Douglas Brunt - Official Author Website

View Original

Author’s Note: “The Mysterious Case of Rudolf Diesel”

Douglas Brunt's own introduction to his fascinating new book, “The Mysterious Case of Rudolf Diesel” offers some insights for readers and book groups to the story behind the story.

“THIS BOOK BEGAN in 2015 when I bought an old boat. It was a thirty-eight-foot runabout built in 1996 with the original gasoline engines. I stood on the dock by my new purchase and spoke with the gentleman who owned the boatyard. He’d run the yard for decades, having taken it over from his father, and the whole place appeared frozen in the 1950s. The man’s face was rough and tanned from the sun and salt air, his fingers like stones. He rolled his own cigarettes. I asked him what he thought I should do to fix up the boat.

He said that a boat like this should have Diesel engines, not gasoline. I had always thought one engine delivered on the same promise as any other, so I asked him why. He launched into his reasons: that on my two-hundred-gallon fuel tank I’d get twice the range; that I wouldn’t breathe noxious fumes from the Diesel fuel the way I would with gasoline; that nearly all boat fires came from gasoline engines and none from Diesel. He held up the stub of his cigarette, which looked like a splinter pinched between his fingers, and said, “I could drop this lit cigarette into a barrel of Diesel fuel and nothing would happen. Gasoline engines start with an electric spark, but not Diesel. Diesel fuel’s not flammable and the engine doesn’t use a spark. The fuel needs to be pressurized inside the engine first. Diesel is a different engine. A better one.” I followed the old salt’s advice and repowered the boat with Diesels.
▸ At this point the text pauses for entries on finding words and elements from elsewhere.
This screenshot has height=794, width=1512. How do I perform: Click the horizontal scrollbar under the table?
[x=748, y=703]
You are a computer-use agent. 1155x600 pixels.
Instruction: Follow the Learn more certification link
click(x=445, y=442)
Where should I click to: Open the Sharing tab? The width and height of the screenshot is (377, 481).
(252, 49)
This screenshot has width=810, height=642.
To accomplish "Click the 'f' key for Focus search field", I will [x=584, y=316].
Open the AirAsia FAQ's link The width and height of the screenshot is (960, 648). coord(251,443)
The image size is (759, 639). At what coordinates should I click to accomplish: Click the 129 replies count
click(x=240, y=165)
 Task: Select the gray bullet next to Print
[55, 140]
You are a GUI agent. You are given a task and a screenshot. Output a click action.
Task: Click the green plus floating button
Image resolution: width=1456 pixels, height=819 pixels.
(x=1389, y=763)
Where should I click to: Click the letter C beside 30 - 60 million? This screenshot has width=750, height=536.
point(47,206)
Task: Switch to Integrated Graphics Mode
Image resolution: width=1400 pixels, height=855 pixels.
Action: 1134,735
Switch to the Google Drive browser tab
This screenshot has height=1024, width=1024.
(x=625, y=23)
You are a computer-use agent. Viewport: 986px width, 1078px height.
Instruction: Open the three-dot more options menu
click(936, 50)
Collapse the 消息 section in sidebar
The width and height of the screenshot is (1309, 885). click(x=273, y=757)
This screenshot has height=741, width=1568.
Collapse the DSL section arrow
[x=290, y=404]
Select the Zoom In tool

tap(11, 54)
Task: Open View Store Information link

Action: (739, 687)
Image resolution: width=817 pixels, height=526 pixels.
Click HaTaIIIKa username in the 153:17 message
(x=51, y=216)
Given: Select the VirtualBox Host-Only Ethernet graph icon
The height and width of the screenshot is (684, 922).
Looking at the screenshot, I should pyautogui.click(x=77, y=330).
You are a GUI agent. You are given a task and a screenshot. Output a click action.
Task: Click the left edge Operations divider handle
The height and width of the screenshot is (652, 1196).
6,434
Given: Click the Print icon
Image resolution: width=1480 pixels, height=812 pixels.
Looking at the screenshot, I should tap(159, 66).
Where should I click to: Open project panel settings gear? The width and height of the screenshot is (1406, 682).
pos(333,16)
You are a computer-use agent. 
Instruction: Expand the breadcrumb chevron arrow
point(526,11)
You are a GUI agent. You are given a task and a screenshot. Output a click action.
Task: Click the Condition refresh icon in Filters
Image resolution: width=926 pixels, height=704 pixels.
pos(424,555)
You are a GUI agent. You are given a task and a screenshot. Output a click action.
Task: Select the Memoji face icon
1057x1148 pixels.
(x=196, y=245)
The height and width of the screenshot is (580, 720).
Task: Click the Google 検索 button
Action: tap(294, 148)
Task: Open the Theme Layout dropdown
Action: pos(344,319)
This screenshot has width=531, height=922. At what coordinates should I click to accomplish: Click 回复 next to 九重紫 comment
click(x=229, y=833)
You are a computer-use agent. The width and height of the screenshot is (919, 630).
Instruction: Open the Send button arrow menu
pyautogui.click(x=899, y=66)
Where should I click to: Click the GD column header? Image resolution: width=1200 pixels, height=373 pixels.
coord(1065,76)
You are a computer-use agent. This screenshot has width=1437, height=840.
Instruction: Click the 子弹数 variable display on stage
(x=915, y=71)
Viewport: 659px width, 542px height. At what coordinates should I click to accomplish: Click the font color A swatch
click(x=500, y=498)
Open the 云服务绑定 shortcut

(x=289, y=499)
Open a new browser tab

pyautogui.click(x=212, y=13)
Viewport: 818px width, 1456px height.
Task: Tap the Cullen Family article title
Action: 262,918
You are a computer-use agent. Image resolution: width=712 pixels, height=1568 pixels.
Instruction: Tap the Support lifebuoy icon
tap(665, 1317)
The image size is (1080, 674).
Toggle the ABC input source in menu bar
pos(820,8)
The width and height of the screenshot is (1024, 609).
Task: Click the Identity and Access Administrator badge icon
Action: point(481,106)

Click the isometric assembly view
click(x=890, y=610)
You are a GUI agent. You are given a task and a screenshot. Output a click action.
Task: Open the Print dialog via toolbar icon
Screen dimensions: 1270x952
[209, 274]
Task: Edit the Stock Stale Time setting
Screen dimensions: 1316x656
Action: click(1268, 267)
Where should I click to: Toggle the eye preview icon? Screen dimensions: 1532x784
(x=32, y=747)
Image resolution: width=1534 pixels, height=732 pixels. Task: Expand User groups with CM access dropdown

A year later, in the strange lull between having finished one novel and not having started my next, I was doing what I always do to connect with a new idea. I was on my computer, exploring anything and everything, plucking the threads of random discovery that bring me to different eras and geographies. As I clicked my way down threads, sometimes following one for a great distance, then hopping to a new thread, I came upon a list of “mysterious disappearances at sea.” Down the list a bit I saw the name Rudolf Diesel and wondered if there was any connection between this person and my new Diesel marine en- gines. I clicked to a summary of the events of September 29, 1913, and began the extraordinary voyage that led to this book.

The Author's Diesel-Powered Boat (1996)

The Author standing by the fardier à vapeur, Nicholas-Joseph Cugnot's steam car built in 1770. This exhibit is still in the Musée des Arts et Métiers in Paris where Rudolf Diesel first studied it in the 1860s.

The Author standing at the address 38, rue Notre Dame de Nazareth in March 2022.

The plaque that marks Rudolf Diesel's childhood home at 38, rue Notre Dame de Nazareth in Paris, France. The condition of the plaque and its remissful placement that is easily overlooked reflect the enormous deficit of appreciation for Rudolf Diesel.